## Likelihood Ratio Test (LRT) and Bayes Factor (BF)

# Intuition


- **Likelihood Ratio Test (LRT)**: A frequentist method that compares the fit of two models (null and alternative) by evaluating the ratio of their likelihoods to determine if the alternative model provides a significantly better fit to the data.

- **Bayes Factor (BF)**: A Bayesian method that compares the marginal likelihoods (or evidence) of two models to quantify how much more likely the data are under one model compared to the other.


**FIGURE PLACEHOLDER:** ![Likelihood Intuition Cartoon](image_placeholder)

# Notations

## Likelihood Ratio Test (LRT)

The Likelihood Ratio Test (LRT) is a statistical test used to compare the fit of two models: a **null model** and an **alternative model**. The null model usually represents a simpler hypothesis (e.g., no effect), and the alternative model represents a more complex hypothesis (e.g., an effect exists). 

The basic idea is to test whether the data provides enough evidence to reject the null hypothesis in favor of the alternative hypothesis. Note that the Likelihood Ratio Test (LRT) is primarily a frequentist approach to hypothesis testing, not Bayesian.


The Likelihood Ratio Test statistic is defined as:

$$
\Lambda = -2 \log \left( \frac{L(\text{null})}{L(\text{alternative})} \right)
$$

Where:
- $L(\text{null})$ is the likelihood of the data under the null model,
- $L(\text{alternative})$ is the likelihood of the data under the alternative model.
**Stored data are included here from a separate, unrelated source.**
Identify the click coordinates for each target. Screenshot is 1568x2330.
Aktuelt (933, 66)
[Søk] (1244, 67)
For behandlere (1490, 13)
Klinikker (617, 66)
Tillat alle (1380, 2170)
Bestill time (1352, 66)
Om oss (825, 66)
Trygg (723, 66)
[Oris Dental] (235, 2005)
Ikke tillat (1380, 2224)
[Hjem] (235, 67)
The test statistic $\Lambda$ is compared to a **chi-squared distribution** with degrees of freedom equal to the difference in the number of parameters between the two models.

### Bayes Factor (BF)
In the Bayesian framework, we approach model comparison slightly differently than the frequentist approach. Instead of using the likelihood ratio to compute a p-value for hypothesis testing, Bayesian methods typically use the **Bayes Factor** (BF) to compare the models.

The **Bayes Factor** compares the marginal likelihoods (or evidence) of the models:

$$
\text{BF} = \frac{P(\text{data} | \text{model 1})}{P(\text{data} | \text{model 2})}
$$

Where:
- $P(\text{data} | \text{model 1})$ and $P(\text{data} | \text{model 2})$ are the marginal likelihoods (or evidence) of the models. In the frequentist LRT, this would correspond to the likelihoods of the two models.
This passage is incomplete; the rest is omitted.